PROBLEM STATEMENT: Copy all the items below again, replacing every "Instruction:" with "Goal:" and leaving everything else unchanged.

RAW RECORDS:
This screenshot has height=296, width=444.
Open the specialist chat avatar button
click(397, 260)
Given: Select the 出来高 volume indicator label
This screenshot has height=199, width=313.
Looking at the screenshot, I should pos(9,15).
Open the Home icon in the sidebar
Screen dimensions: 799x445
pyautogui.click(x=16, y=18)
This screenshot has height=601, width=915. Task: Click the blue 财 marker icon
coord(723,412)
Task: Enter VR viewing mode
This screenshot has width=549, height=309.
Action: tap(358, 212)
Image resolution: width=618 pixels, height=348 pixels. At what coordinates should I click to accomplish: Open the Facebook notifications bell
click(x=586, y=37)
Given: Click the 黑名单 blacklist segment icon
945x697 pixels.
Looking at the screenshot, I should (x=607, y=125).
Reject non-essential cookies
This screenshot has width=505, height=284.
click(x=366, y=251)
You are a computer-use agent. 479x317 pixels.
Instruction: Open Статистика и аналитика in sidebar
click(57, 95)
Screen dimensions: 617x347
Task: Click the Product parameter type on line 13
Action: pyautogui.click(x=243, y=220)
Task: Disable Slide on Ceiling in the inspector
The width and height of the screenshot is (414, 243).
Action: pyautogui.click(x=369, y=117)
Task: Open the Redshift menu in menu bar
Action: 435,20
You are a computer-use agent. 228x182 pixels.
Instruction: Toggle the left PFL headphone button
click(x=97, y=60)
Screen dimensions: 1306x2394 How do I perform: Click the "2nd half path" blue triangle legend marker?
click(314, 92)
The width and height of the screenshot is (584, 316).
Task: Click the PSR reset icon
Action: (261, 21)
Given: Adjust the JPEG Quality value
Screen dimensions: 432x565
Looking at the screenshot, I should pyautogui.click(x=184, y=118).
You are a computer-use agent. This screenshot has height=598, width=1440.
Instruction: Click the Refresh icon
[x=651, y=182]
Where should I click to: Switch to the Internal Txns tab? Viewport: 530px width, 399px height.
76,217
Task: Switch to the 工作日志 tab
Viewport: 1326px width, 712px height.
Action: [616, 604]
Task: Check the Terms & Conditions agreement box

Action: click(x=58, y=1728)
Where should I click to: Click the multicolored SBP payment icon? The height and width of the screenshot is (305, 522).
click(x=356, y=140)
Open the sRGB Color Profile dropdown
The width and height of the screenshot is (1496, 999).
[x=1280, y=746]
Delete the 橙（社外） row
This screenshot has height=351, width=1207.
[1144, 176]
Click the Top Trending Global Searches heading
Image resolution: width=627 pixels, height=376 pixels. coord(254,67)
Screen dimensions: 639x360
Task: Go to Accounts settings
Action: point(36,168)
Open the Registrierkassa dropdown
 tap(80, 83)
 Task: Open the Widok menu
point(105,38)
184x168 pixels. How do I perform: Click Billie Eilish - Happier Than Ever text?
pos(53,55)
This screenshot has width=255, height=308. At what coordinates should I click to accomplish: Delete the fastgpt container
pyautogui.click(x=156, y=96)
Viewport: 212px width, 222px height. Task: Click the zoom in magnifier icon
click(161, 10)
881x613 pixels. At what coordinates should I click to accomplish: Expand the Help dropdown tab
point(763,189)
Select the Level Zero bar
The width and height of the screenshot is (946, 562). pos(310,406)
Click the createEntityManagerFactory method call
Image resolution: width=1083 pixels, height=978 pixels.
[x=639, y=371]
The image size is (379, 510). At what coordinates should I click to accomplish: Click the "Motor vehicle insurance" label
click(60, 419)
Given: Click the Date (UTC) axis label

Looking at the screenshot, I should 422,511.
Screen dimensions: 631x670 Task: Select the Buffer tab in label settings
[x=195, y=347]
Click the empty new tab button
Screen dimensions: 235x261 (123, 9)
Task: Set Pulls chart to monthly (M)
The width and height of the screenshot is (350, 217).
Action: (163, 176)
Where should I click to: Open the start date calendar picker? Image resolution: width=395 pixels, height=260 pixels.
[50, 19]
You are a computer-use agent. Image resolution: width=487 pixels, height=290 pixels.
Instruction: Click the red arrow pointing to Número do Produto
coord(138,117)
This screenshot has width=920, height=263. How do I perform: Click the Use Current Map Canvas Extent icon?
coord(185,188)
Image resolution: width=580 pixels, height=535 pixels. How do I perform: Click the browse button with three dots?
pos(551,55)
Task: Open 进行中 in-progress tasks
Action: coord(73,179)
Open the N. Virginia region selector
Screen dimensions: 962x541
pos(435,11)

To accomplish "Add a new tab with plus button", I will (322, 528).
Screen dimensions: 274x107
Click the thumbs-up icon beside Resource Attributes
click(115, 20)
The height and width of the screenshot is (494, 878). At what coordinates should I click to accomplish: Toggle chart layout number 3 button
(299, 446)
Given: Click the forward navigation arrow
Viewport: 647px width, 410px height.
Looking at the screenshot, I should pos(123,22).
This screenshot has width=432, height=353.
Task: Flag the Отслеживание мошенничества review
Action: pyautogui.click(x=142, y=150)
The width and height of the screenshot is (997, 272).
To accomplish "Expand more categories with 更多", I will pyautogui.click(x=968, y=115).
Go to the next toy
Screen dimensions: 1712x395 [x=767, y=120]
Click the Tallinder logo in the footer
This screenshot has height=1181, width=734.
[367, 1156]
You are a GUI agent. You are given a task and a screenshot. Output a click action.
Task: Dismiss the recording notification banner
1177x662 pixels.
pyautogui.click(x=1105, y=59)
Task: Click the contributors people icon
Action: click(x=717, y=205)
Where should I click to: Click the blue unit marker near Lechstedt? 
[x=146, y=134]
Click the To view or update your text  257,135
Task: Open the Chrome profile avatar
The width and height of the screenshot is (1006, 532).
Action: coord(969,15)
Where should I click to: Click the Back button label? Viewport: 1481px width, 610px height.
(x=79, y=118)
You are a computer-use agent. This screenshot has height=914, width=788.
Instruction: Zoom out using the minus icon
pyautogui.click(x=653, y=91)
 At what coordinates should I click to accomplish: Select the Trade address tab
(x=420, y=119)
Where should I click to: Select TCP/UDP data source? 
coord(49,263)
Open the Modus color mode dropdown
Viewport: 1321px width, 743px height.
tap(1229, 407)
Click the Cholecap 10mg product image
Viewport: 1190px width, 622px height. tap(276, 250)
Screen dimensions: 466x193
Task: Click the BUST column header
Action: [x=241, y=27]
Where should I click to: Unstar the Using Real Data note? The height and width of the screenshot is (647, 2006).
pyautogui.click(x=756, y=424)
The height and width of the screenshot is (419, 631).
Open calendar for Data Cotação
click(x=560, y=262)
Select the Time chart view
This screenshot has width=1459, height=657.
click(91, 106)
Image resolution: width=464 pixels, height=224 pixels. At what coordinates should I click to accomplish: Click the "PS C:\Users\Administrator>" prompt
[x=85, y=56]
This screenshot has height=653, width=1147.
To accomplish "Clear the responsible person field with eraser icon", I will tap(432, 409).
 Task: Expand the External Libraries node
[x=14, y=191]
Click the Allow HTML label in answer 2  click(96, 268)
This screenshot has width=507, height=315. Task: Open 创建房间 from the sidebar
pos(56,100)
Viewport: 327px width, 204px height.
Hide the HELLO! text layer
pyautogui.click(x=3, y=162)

RESPONSE BELOW:
This screenshot has height=296, width=444.
Open the specialist chat avatar button
click(397, 260)
Given: Select the 出来高 volume indicator label
This screenshot has height=199, width=313.
Looking at the screenshot, I should pos(9,15).
Open the Home icon in the sidebar
Screen dimensions: 799x445
pyautogui.click(x=16, y=18)
This screenshot has height=601, width=915. Task: Click the blue 财 marker icon
coord(723,412)
Task: Enter VR viewing mode
This screenshot has width=549, height=309.
Action: tap(358, 212)
Image resolution: width=618 pixels, height=348 pixels. At what coordinates should I click to accomplish: Open the Facebook notifications bell
click(x=586, y=37)
Given: Click the 黑名单 blacklist segment icon
945x697 pixels.
Looking at the screenshot, I should (x=607, y=125).
Reject non-essential cookies
This screenshot has width=505, height=284.
click(x=366, y=251)
You are a computer-use agent. 479x317 pixels.
Goal: Open Статистика и аналитика in sidebar
click(57, 95)
Screen dimensions: 617x347
Task: Click the Product parameter type on line 13
Action: pyautogui.click(x=243, y=220)
Task: Disable Slide on Ceiling in the inspector
The width and height of the screenshot is (414, 243).
Action: pyautogui.click(x=369, y=117)
Task: Open the Redshift menu in menu bar
Action: 435,20
You are a computer-use agent. 228x182 pixels.
Goal: Toggle the left PFL headphone button
click(x=97, y=60)
Screen dimensions: 1306x2394 How do I perform: Click the "2nd half path" blue triangle legend marker?
click(314, 92)
The width and height of the screenshot is (584, 316).
Task: Click the PSR reset icon
Action: (261, 21)
Given: Adjust the JPEG Quality value
Screen dimensions: 432x565
Looking at the screenshot, I should pyautogui.click(x=184, y=118).
You are a computer-use agent. This screenshot has height=598, width=1440.
Goal: Click the Refresh icon
[x=651, y=182]
Where should I click to: Switch to the Internal Txns tab? Viewport: 530px width, 399px height.
76,217
Task: Switch to the 工作日志 tab
Viewport: 1326px width, 712px height.
Action: [616, 604]
Task: Check the Terms & Conditions agreement box

Action: click(x=58, y=1728)
Where should I click to: Click the multicolored SBP payment icon? The height and width of the screenshot is (305, 522).
click(x=356, y=140)
Open the sRGB Color Profile dropdown
The width and height of the screenshot is (1496, 999).
[x=1280, y=746]
Delete the 橙（社外） row
This screenshot has height=351, width=1207.
[1144, 176]
Click the Top Trending Global Searches heading
Image resolution: width=627 pixels, height=376 pixels. coord(254,67)
Screen dimensions: 639x360
Task: Go to Accounts settings
Action: point(36,168)
Open the Registrierkassa dropdown
 tap(80, 83)
 Task: Open the Widok menu
point(105,38)
184x168 pixels. How do I perform: Click Billie Eilish - Happier Than Ever text?
pos(53,55)
This screenshot has width=255, height=308. At what coordinates should I click to accomplish: Delete the fastgpt container
pyautogui.click(x=156, y=96)
Viewport: 212px width, 222px height. Task: Click the zoom in magnifier icon
click(161, 10)
881x613 pixels. At what coordinates should I click to accomplish: Expand the Help dropdown tab
point(763,189)
Select the Level Zero bar
The width and height of the screenshot is (946, 562). pos(310,406)
Click the createEntityManagerFactory method call
Image resolution: width=1083 pixels, height=978 pixels.
[x=639, y=371]
The image size is (379, 510). At what coordinates should I click to accomplish: Click the "Motor vehicle insurance" label
click(60, 419)
Given: Click the Date (UTC) axis label

Looking at the screenshot, I should 422,511.
Screen dimensions: 631x670 Task: Select the Buffer tab in label settings
[x=195, y=347]
Click the empty new tab button
Screen dimensions: 235x261 (123, 9)
Task: Set Pulls chart to monthly (M)
The width and height of the screenshot is (350, 217).
Action: (163, 176)
Where should I click to: Open the start date calendar picker? Image resolution: width=395 pixels, height=260 pixels.
[50, 19]
You are a computer-use agent. Image resolution: width=487 pixels, height=290 pixels.
Goal: Click the red arrow pointing to Número do Produto
coord(138,117)
This screenshot has width=920, height=263. How do I perform: Click the Use Current Map Canvas Extent icon?
coord(185,188)
Image resolution: width=580 pixels, height=535 pixels. How do I perform: Click the browse button with three dots?
pos(551,55)
Task: Open 进行中 in-progress tasks
Action: coord(73,179)
Open the N. Virginia region selector
Screen dimensions: 962x541
pos(435,11)

To accomplish "Add a new tab with plus button", I will (322, 528).
Screen dimensions: 274x107
Click the thumbs-up icon beside Resource Attributes
click(115, 20)
The height and width of the screenshot is (494, 878). At what coordinates should I click to accomplish: Toggle chart layout number 3 button
(299, 446)
Given: Click the forward navigation arrow
Viewport: 647px width, 410px height.
Looking at the screenshot, I should pos(123,22).
This screenshot has width=432, height=353.
Task: Flag the Отслеживание мошенничества review
Action: pyautogui.click(x=142, y=150)
The width and height of the screenshot is (997, 272).
To accomplish "Expand more categories with 更多", I will pyautogui.click(x=968, y=115).
Go to the next toy
Screen dimensions: 1712x395 [x=767, y=120]
Click the Tallinder logo in the footer
This screenshot has height=1181, width=734.
[367, 1156]
You are a GUI agent. You are given a task and a screenshot. Output a click action.
Task: Dismiss the recording notification banner
1177x662 pixels.
pyautogui.click(x=1105, y=59)
Task: Click the contributors people icon
Action: click(x=717, y=205)
Where should I click to: Click the blue unit marker near Lechstedt? 
[x=146, y=134]
Click the To view or update your text  257,135
Task: Open the Chrome profile avatar
The width and height of the screenshot is (1006, 532).
Action: coord(969,15)
Where should I click to: Click the Back button label? Viewport: 1481px width, 610px height.
(x=79, y=118)
You are a computer-use agent. This screenshot has height=914, width=788.
Goal: Zoom out using the minus icon
pyautogui.click(x=653, y=91)
 At what coordinates should I click to accomplish: Select the Trade address tab
(x=420, y=119)
Where should I click to: Select TCP/UDP data source? 
coord(49,263)
Open the Modus color mode dropdown
Viewport: 1321px width, 743px height.
tap(1229, 407)
Click the Cholecap 10mg product image
Viewport: 1190px width, 622px height. tap(276, 250)
Screen dimensions: 466x193
Task: Click the BUST column header
Action: [x=241, y=27]
Where should I click to: Unstar the Using Real Data note? The height and width of the screenshot is (647, 2006).
pyautogui.click(x=756, y=424)
The height and width of the screenshot is (419, 631).
Open calendar for Data Cotação
click(x=560, y=262)
Select the Time chart view
This screenshot has width=1459, height=657.
click(91, 106)
Image resolution: width=464 pixels, height=224 pixels. At what coordinates should I click to accomplish: Click the "PS C:\Users\Administrator>" prompt
[x=85, y=56]
This screenshot has height=653, width=1147.
To accomplish "Clear the responsible person field with eraser icon", I will tap(432, 409).
 Task: Expand the External Libraries node
[x=14, y=191]
Click the Allow HTML label in answer 2  click(96, 268)
This screenshot has width=507, height=315. Task: Open 创建房间 from the sidebar
pos(56,100)
Viewport: 327px width, 204px height.
Hide the HELLO! text layer
pyautogui.click(x=3, y=162)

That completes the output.